-- BEGIN --

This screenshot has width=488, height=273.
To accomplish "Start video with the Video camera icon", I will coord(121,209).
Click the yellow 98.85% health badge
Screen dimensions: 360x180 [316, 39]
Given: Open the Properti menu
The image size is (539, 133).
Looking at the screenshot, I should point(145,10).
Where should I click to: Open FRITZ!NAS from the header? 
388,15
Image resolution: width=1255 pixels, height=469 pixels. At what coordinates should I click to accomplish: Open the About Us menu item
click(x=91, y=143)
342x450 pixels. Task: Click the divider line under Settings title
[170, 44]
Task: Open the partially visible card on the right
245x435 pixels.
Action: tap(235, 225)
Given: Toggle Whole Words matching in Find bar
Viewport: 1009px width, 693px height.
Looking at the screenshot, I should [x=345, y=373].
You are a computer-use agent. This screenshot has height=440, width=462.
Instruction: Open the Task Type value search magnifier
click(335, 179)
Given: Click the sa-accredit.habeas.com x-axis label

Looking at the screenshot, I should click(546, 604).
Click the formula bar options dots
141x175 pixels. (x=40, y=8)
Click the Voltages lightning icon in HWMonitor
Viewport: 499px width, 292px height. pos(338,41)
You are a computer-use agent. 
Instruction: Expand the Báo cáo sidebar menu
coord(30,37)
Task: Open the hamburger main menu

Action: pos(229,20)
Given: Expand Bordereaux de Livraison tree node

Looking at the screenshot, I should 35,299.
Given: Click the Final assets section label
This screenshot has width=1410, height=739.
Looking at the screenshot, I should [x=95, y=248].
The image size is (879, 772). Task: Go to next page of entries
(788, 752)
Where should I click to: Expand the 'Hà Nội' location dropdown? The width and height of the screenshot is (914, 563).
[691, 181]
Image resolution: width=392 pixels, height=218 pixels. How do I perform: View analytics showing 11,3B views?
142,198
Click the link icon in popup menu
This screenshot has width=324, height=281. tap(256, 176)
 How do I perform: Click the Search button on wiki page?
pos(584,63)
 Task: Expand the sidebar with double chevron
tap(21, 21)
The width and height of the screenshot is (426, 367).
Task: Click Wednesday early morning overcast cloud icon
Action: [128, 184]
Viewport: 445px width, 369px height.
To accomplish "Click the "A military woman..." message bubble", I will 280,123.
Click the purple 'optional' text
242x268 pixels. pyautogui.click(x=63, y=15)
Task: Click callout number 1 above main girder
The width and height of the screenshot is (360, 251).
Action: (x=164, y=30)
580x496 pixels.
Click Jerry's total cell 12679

-- END --

• _PROMPT_
Quote the material word for word, starting at the beginning and ending at the line containing "click(335, 179)".

• _CORRECT RESPONSE_
This screenshot has width=488, height=273.
To accomplish "Start video with the Video camera icon", I will coord(121,209).
Click the yellow 98.85% health badge
Screen dimensions: 360x180 [316, 39]
Given: Open the Properti menu
The image size is (539, 133).
Looking at the screenshot, I should point(145,10).
Where should I click to: Open FRITZ!NAS from the header? 
388,15
Image resolution: width=1255 pixels, height=469 pixels. At what coordinates should I click to accomplish: Open the About Us menu item
click(x=91, y=143)
342x450 pixels. Task: Click the divider line under Settings title
[170, 44]
Task: Open the partially visible card on the right
245x435 pixels.
Action: tap(235, 225)
Given: Toggle Whole Words matching in Find bar
Viewport: 1009px width, 693px height.
Looking at the screenshot, I should [x=345, y=373].
You are a computer-use agent. This screenshot has height=440, width=462.
Instruction: Open the Task Type value search magnifier
click(335, 179)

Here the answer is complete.